Aptamers are a class of molecular recognition elements that exhibit high binding affinity and specificity against their respective targets. In view of the many advantages aptamers harbor over their counterpart antibodies, we were impelled to isolate an RNA aptamer against progesterone receptor, particularly its DNA binding domain. A total of eight SELEX cycles were executed against the recombinant Progesterone Receptor DNA-binding domain (PR DBD).

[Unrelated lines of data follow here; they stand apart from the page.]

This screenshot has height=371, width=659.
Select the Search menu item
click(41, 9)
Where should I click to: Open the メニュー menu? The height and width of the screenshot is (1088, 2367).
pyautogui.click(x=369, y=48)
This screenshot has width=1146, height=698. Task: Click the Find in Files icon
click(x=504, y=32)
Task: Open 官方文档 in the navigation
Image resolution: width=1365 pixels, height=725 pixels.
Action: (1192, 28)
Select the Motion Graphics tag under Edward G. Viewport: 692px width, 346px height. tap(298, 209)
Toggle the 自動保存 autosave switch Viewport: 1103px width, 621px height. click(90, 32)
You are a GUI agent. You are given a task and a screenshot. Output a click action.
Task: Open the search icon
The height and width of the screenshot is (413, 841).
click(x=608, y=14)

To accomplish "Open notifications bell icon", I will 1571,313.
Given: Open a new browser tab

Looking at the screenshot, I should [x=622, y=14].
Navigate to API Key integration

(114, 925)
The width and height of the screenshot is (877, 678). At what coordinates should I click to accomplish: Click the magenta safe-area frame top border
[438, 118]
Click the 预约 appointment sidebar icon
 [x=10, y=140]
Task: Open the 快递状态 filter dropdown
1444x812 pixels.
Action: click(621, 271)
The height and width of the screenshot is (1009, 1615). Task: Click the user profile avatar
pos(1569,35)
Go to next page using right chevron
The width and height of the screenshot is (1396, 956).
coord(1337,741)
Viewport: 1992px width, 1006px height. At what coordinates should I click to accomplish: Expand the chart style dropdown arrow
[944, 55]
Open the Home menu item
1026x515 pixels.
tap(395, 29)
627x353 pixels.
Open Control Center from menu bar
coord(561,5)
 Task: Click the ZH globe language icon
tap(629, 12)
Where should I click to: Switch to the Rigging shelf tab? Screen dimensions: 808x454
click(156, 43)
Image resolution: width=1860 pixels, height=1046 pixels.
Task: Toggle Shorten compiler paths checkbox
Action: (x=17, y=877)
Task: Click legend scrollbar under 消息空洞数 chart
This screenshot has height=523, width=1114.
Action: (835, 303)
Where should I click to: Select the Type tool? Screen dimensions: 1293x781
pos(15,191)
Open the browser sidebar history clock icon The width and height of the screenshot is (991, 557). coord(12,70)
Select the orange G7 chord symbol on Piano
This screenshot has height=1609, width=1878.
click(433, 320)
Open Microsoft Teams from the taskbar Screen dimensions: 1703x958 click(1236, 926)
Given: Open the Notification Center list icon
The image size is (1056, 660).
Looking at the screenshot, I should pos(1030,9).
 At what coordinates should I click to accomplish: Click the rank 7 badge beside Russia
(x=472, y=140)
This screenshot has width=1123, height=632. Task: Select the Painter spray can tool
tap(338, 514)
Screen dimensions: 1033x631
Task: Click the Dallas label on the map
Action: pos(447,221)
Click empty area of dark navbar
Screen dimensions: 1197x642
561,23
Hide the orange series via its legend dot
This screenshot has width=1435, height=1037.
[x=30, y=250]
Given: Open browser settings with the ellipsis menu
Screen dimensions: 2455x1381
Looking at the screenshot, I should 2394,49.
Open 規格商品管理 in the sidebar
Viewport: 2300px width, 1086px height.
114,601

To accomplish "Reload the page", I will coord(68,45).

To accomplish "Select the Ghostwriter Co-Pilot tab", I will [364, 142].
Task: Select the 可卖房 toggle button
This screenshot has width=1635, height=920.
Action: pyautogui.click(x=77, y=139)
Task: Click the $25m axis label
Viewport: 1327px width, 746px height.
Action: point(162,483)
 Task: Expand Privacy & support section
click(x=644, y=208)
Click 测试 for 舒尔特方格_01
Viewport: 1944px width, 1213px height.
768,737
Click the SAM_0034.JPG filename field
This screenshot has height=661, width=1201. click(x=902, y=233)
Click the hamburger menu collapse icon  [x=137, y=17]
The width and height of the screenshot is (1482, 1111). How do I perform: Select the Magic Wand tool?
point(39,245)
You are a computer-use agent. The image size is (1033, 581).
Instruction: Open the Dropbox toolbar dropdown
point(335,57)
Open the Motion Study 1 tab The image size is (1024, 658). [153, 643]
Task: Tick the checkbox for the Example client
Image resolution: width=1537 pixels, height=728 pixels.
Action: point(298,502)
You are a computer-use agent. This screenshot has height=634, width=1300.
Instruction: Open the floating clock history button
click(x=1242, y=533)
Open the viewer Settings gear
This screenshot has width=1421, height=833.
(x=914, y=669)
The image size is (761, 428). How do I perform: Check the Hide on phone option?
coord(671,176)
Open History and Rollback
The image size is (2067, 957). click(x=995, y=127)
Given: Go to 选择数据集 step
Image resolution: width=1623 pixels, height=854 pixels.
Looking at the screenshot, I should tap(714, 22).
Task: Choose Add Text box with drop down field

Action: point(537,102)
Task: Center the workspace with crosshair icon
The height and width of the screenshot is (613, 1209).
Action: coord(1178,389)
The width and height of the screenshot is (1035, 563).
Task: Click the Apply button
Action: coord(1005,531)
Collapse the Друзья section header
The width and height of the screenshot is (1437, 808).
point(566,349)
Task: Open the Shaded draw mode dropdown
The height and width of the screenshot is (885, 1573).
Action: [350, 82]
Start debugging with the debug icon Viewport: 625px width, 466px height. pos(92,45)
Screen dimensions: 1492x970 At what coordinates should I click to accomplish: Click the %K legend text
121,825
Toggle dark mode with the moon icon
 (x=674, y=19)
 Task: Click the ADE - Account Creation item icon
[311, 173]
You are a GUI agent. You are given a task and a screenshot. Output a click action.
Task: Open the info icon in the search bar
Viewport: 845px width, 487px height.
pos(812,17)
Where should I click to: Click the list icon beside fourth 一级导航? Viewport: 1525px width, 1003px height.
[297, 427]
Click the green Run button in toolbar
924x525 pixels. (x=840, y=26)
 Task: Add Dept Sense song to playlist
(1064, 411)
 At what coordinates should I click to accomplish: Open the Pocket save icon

The RNA-protein complex in the gel shift assay was subjected to crush and soak method to elute the binders prior to conventional sequencing, the step of which was based upon to coin the term CRUSOAK-SELEX. The sequencing revealed three different classes of sequences, with one class termed, PRapt-3, showing the strongest binding against PR DBD. The dissociation constant of PRapt-3 RNA aptamer was estimated at 380nM ± 35nM. PRapt-3 was successfully used to develop aptamer-based diagnostic assays such as ELASA, aptamer-based dot blot, and aptamer-based western blot. The prominent highlight is the performance of the aptamer in aptacytostaining, which was unachievable with antibodies. Compared to its counterpart antibodies, PRapt-3 has a better penetration capacity in aptahistostaining using the formalin-fixed paraffin-embedded (FFPE) breast cancer cells and tissue blocks. This study represents the first ever demonstration of an aptamer against progesterone receptor and its diagnostic capacity.